Every muscle has a counterpart. For biceps, it’s the triceps. For the front of the thigh, the quadriceps, it’s the back of the thigh, the hamstrings. For the abdomen, the lower back. For the chest, the upper back. And so on. It’s important that you always exercise the muscle and its antagonist equally, because that’s the basis for good posture, which not only looks good, but is also important for a healthy and evenly loaded spine.

5. Warm up and stretch

Warm muscles and activated circulation are essential for injury-free training. You can run a few laps or, if you work out at the gym, use a stepper, rower, treadmill, bike or cross trainer for a few minutes.

After training, it’s important to stretch the muscles that have been used. This is because strength training shortens the muscles and makes them more susceptible to tears. You can also reduce muscle soreness the next day by stretching gently.

6. The right execution

Top of the list? Executing exercises correctly! Ideally, you’ll learn this at the gym with a competent and experienced trainer who knows exactly how to correct you. It prevents poor execution from becoming ingrained and hindering the effect of your training. Once you’ve mastered the exercises, you can train on your own.
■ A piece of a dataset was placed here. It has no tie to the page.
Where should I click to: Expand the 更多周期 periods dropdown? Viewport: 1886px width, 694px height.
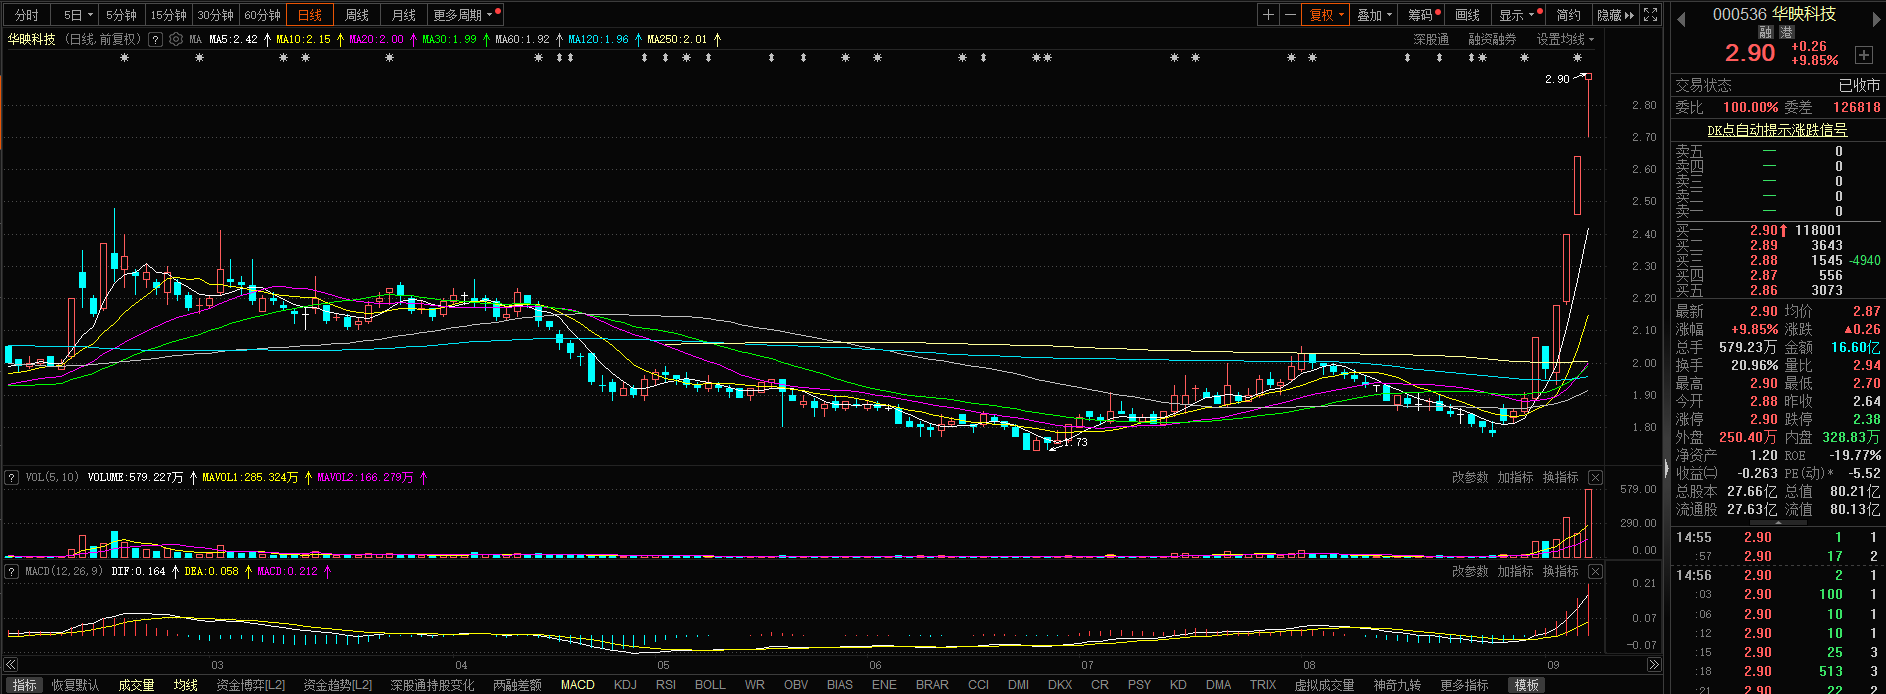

An extra tip: You can train on equipment or with free weights (for example dumbbells or discs). If you’re a beginner, the equipment option is highly recommended. This is because the guided movements they provide correspond to the correct execution of the exercise. However, it’s important that a trainer explains what needs to be considered in the settings so that everything is appropriate for you.

7. Nutrition

As a beginner, nutritional supplements don’t play that much of a role. A healthy diet (ideally low in fat and high in protein) is sufficient for now. Nevertheless, the well-known saying applies: “Abs are made in the kitchen”. It’s no use if you have the muscles for your six-pack, but there are still little pockets of fat covering them. So watch your food choices and calorie intake. And relevant for any sport: Drink plenty! Still water is ideal.

8. Medical aspects

A small cautionary note is also important with regard to these strength training tips for beginners. If you want to start strength training for health reasons, you should consult your doctor and only start once they have given you their consent. And, of course: If you’re ill, especially if you have a temperature, take a break from training. If you have had an injury, it’s important that you do not start strength training until you’re properly fit again.

9. Bodyweight exercises

Bodyweight exercises are exercises that you do without weights, i.e. that only involve your own body weight. They include push-ups, planks, squats and sit-ups. Such exercises are great for effective training when you’re on the move and can be done easily in a hotel room or away on holiday. There are also plenty of videos on the internet where you can just follow along. They’re often ideal for beginners, which is why these exercises are a must for our strength training tips for beginners.

10. Who is your training buddy?

A training buddy is a partner who supports you in training and vice versa. They can also give you the necessary motivation to train, for example, when  you’d rather stay on the sofa than go to the gym. A training buddy can be your best mate, your partner or even someone you met at the gym. You can push each other and also encourage each other when things aren’t going so well.

Our 10 beginner strength training tips are designed to get you off to a solid start. Comfortable sportswear, your trainers, a towel and a bottle of water – you’re ready to go. Many gyms offer a trial training session, which is free and absolutely without obligation. So find your motivation and get started. Today!